Après 9 ans de fuite, Jason Bourne vit de combats de rue et continue de parcourir le monde. Une vieille connaissance le retrouve et lui révèle des secrets sur son passé. La traque des services secrets commence et l’ancien agent est de nouveau obligé de se battre.
Si La vengeance dans la peau se terminait de la meilleure manière et que la saga n’avait pas besoin de Jason Bourne : L’héritage, le retour de Paul Greengrass et Matt Damon aux commandes suscitait forcément l’enthousiasme. Le cinéaste, aidé de son monteur Christopher Rouse, est cette fois-ci également scénariste. Reprenant avec cohérence la trame de Tony Gilroy basée sur les romans de Robert Ludlum, Jason Bourne dévoile un script terriblement efficace où les souvenirs tourmentés du héros s’allient avec brio à un complot politique et des scènes d’action toujours aussi impressionnantes.
S’il n’était clairement pas nécessaire, ce nouvel épisode n’est en revanche jamais paresseux dans sa narration. Bourne fait de nouvelles découvertes et rencontre deux ennemis interprétés par Tommy Lee Jones et Vincent Cassel. La rigidité patriotique et le complot gouvernemental mené par le premier rappellent l’affaire Snowden. Sans oublier le passé de Bourne, Greengrass apporte à son univers une réflexion sur la transmission des données à travers les nouveaux modes de communication. Le sujet n’est plus tout neuf au cinéma mais en gardant le ton des précédents opus, il isole encore plus le héros et fait de lui un paria traqué et dépassé par la technologie.
Jason Bourne a rarement semblé autant en danger et trouve un adversaire coriace en la personne d’Alicia Vikander. Bien plus ambiguë que ses prédécesseurs et ses supérieurs hiérarchiques, ses réactions sont difficiles à anticiper et font d’elle un personnage redoutable. La comédienne est l’une des très bonnes surprises de cet épisode, au même titre que Tommy Lee Jones et Vincent Cassel. Ce dernier s’impose d’ailleurs comme l’ennemi le plus meurtrier de Bourne. Le spectateur le découvre lors d’une séquence éprouvante dans les rues d’Athènes où des manifestations tournent mal et deviennent le théâtre d’un affrontement musclé.
Paul Greengrass n’a rien perdu de sa virtuosité lorsqu’il filme en caméra portée.

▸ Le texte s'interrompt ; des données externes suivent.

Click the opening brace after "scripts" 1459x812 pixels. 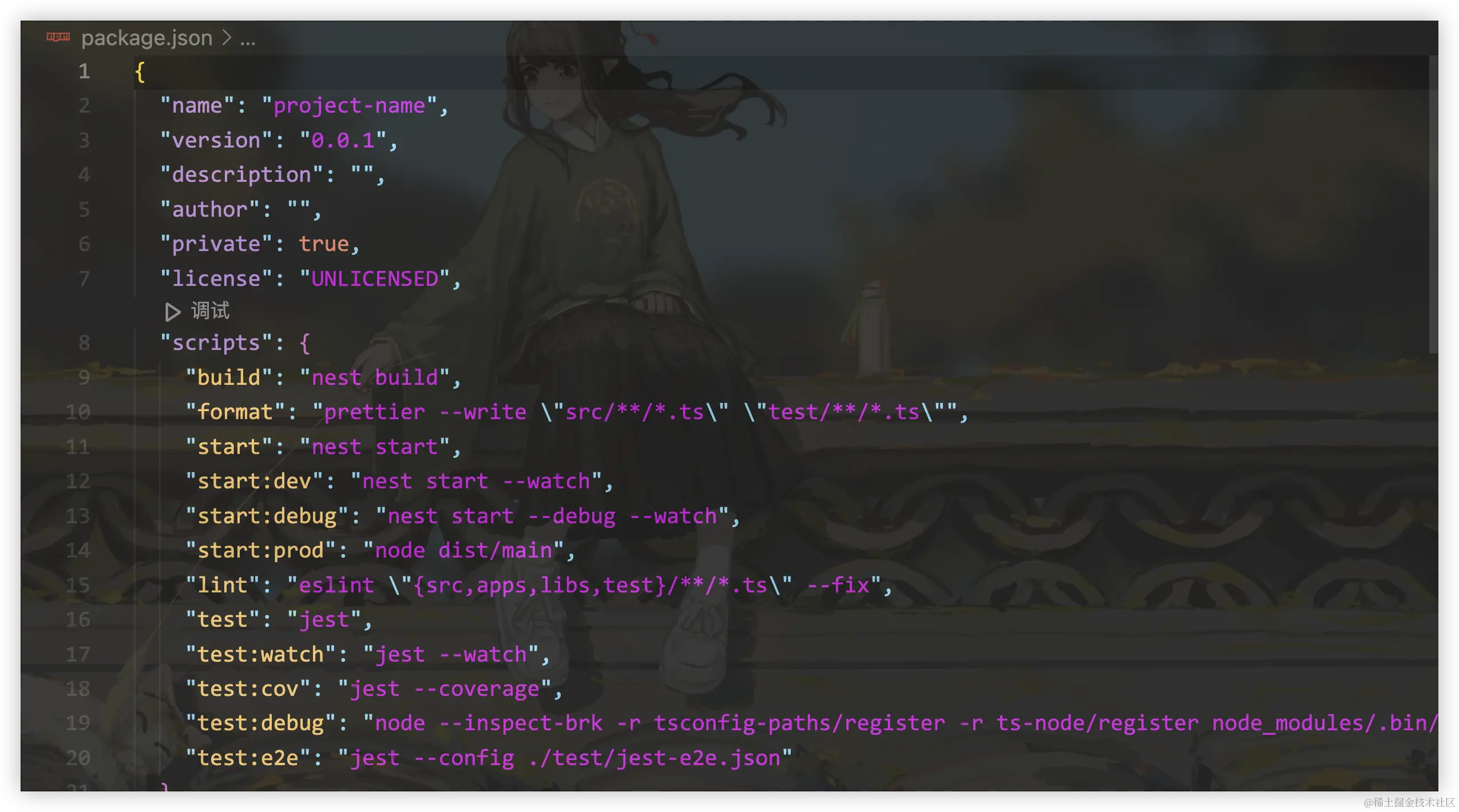304,343
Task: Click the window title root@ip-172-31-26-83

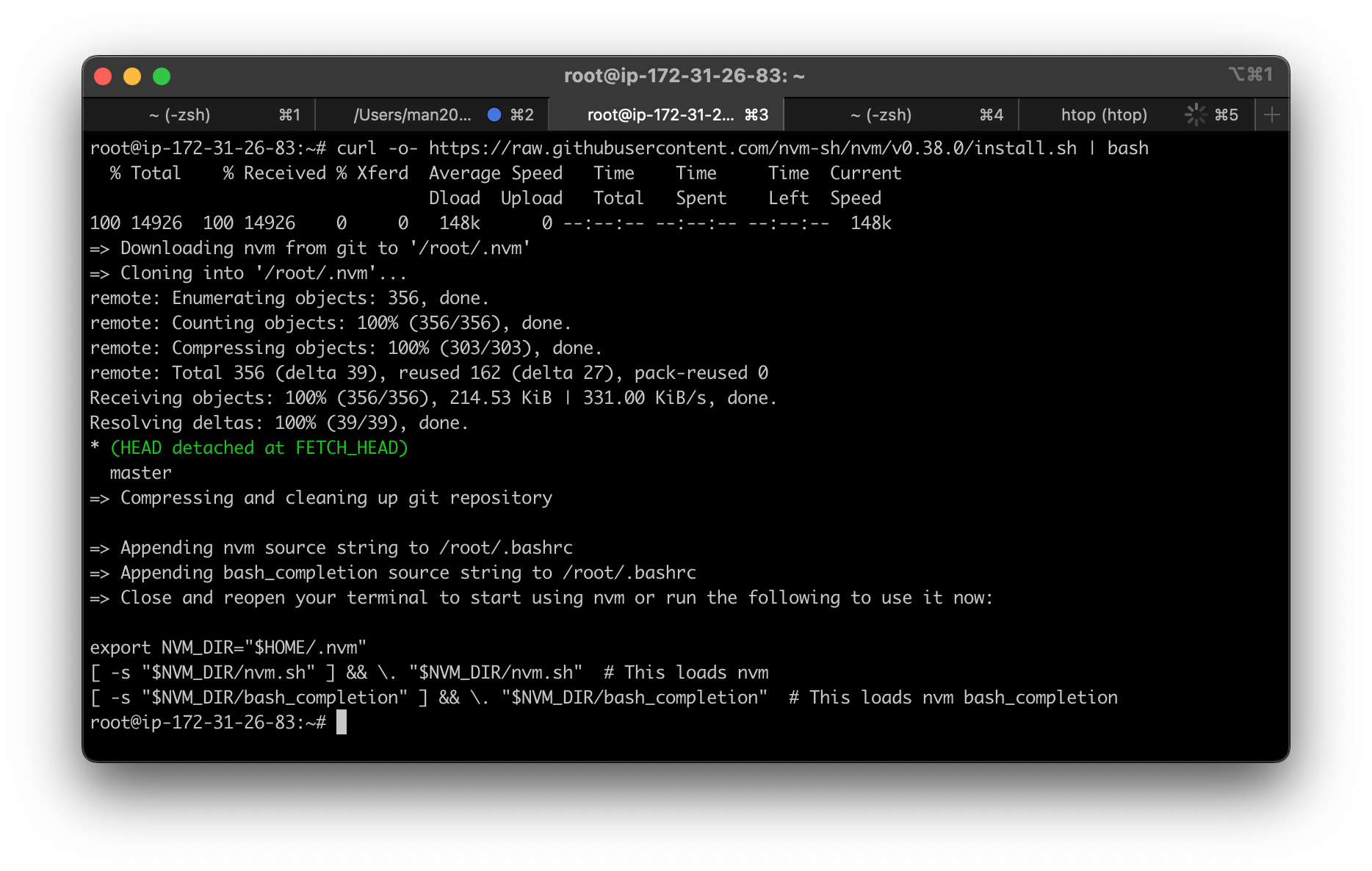Action: [x=685, y=76]
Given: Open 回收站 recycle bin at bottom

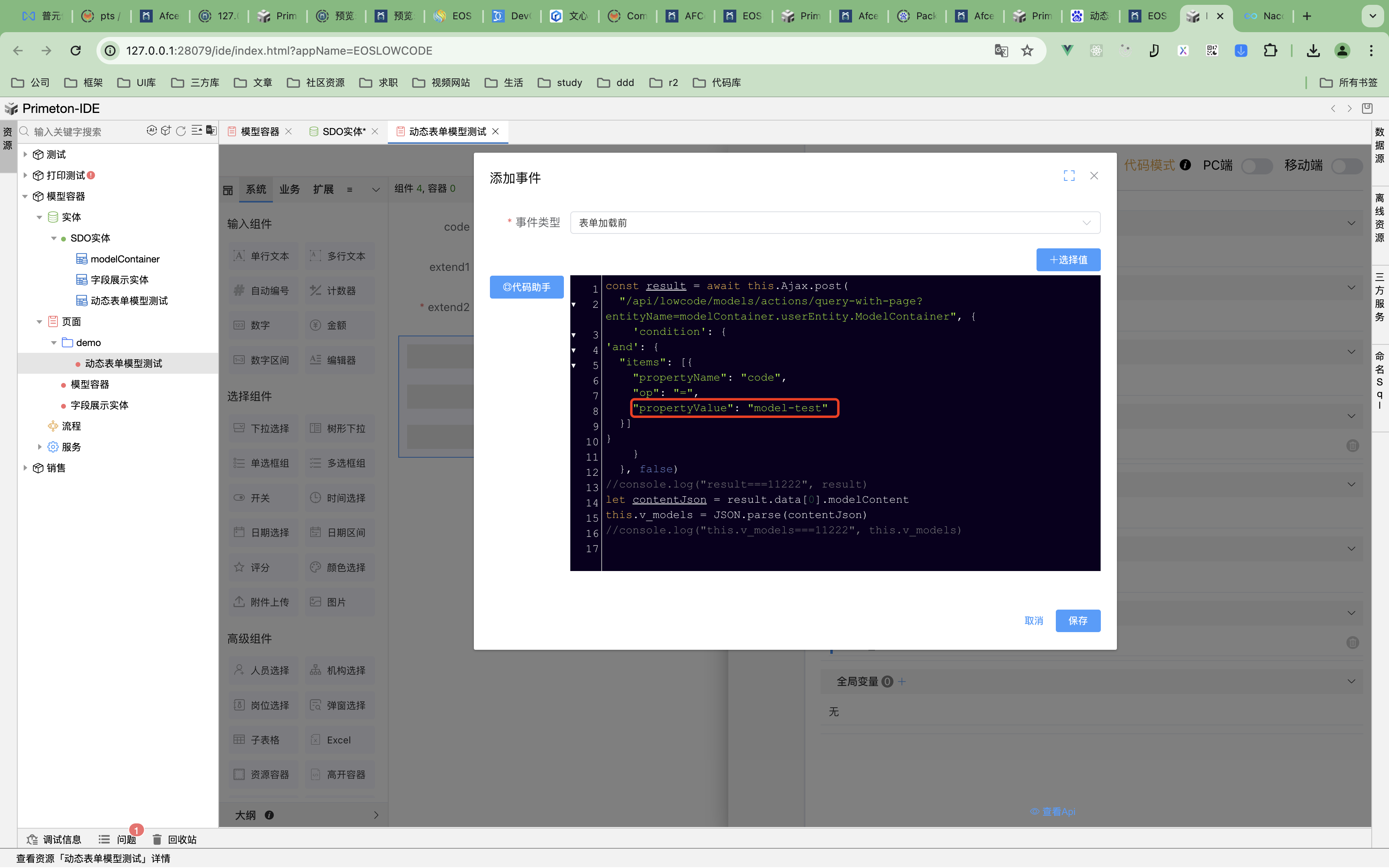Looking at the screenshot, I should click(175, 839).
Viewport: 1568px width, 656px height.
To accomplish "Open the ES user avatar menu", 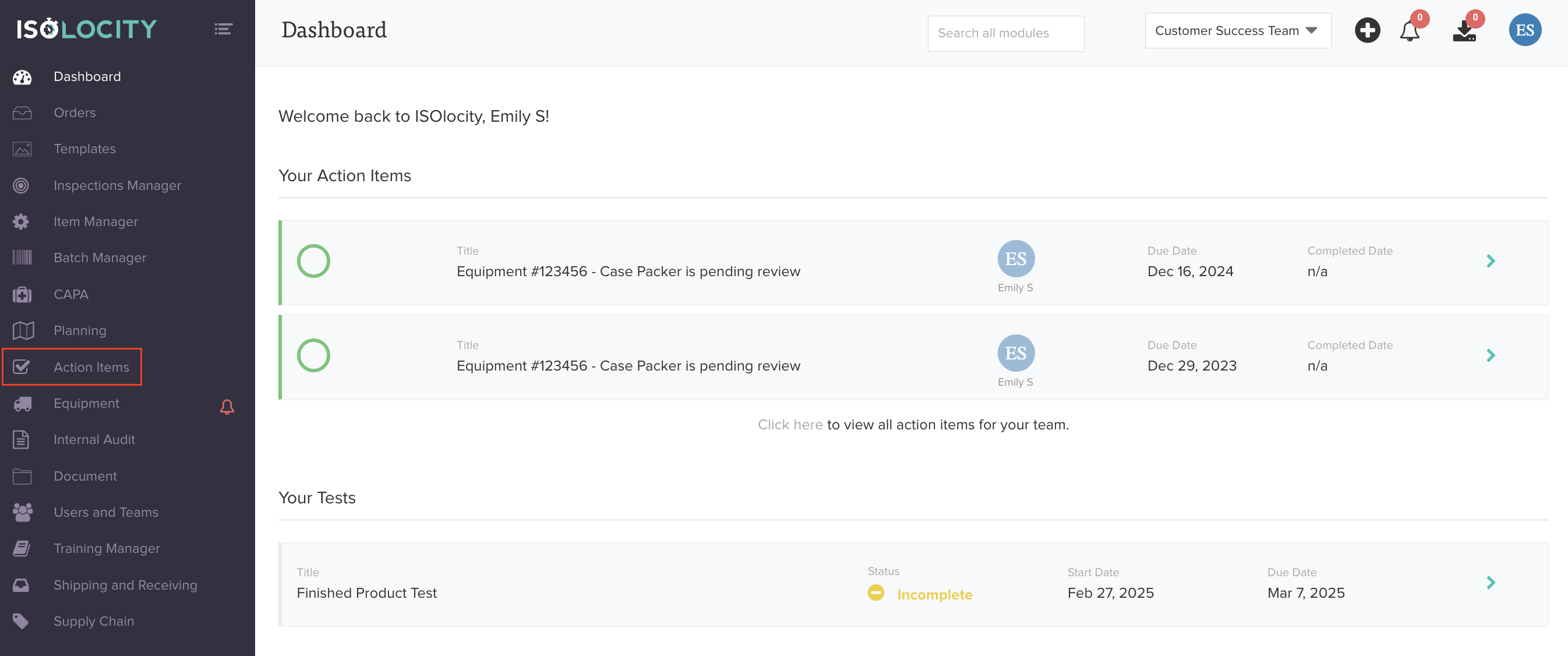I will [1524, 30].

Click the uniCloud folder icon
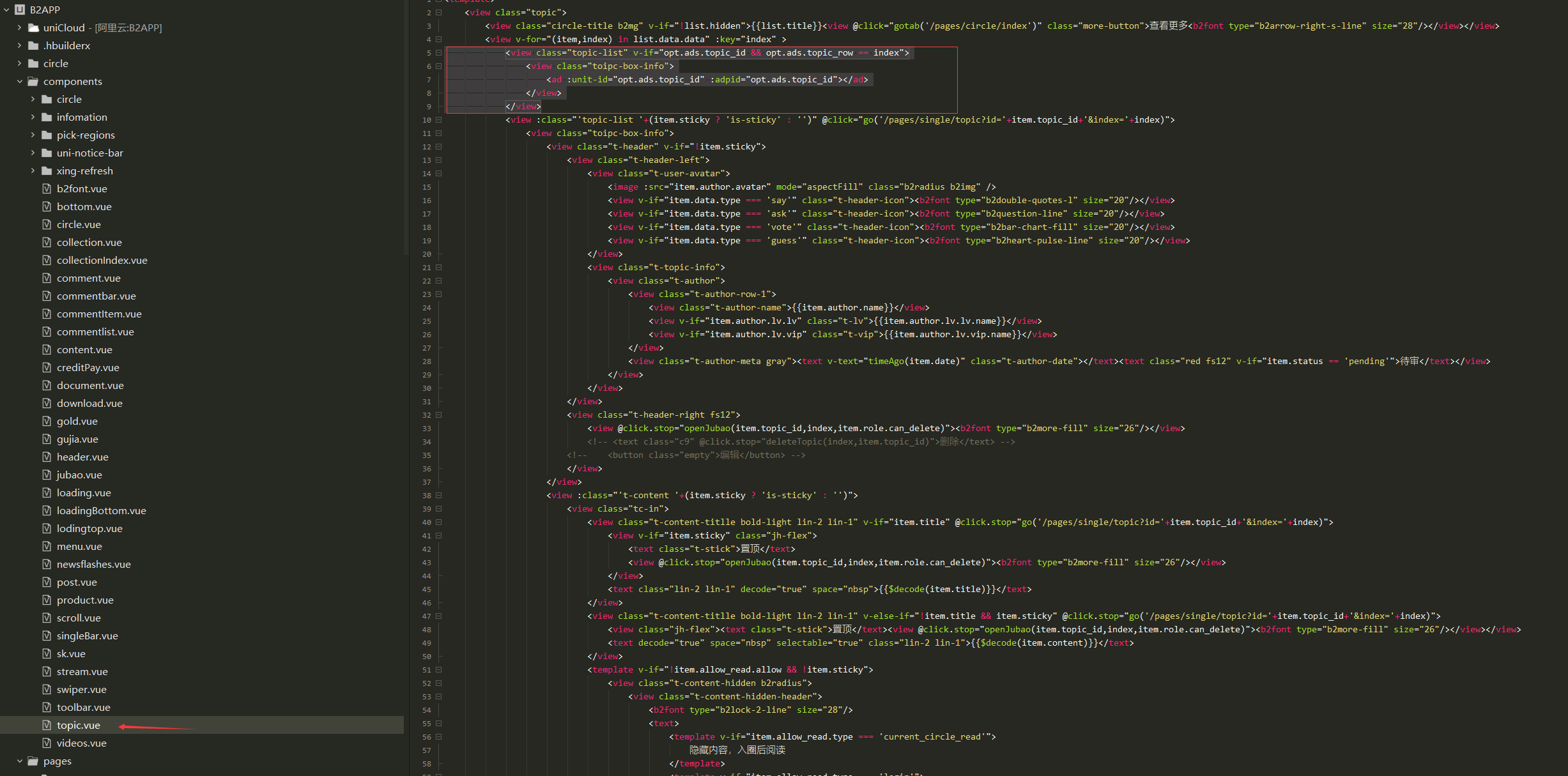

Le réalisateur sait utiliser les espaces et leur relief pour prendre au piège ses protagonistes. Au-delà de l’action lisible et compréhensible grâce au travail méticuleux sur les chorégraphies et au découpage de Christopher Rouse, ces séquences rappellent les événements de 2015 en Grèce et placent une nouvelle fois Bourne dans un contexte actuel qu’il analyse en permanence afin de survivre.
Matt Damon parle très peu mais lutte constamment. Le visage fatigué, on a l’impression que Bourne avance sans trop savoir que faire jusqu’à l’habile conclusion qui répond magistralement à l’un des enjeux du film. Sans être provocateur, Greengrass refuse la rédemption patriotique d’un homme seul dans un système désormais hyper-connecté. Si le cinéaste n’est pas toujours subtil dans sa critique sur l’accessibilité et le contrôle des données, il n’a par contre aucune difficulté à la lier au destin de Jason Bourne. Alors que le temps de la vengeance est désormais révolu, celui de la paranoïa ne fait que continuer pour le héros, et ce pour notre plus grand plaisir.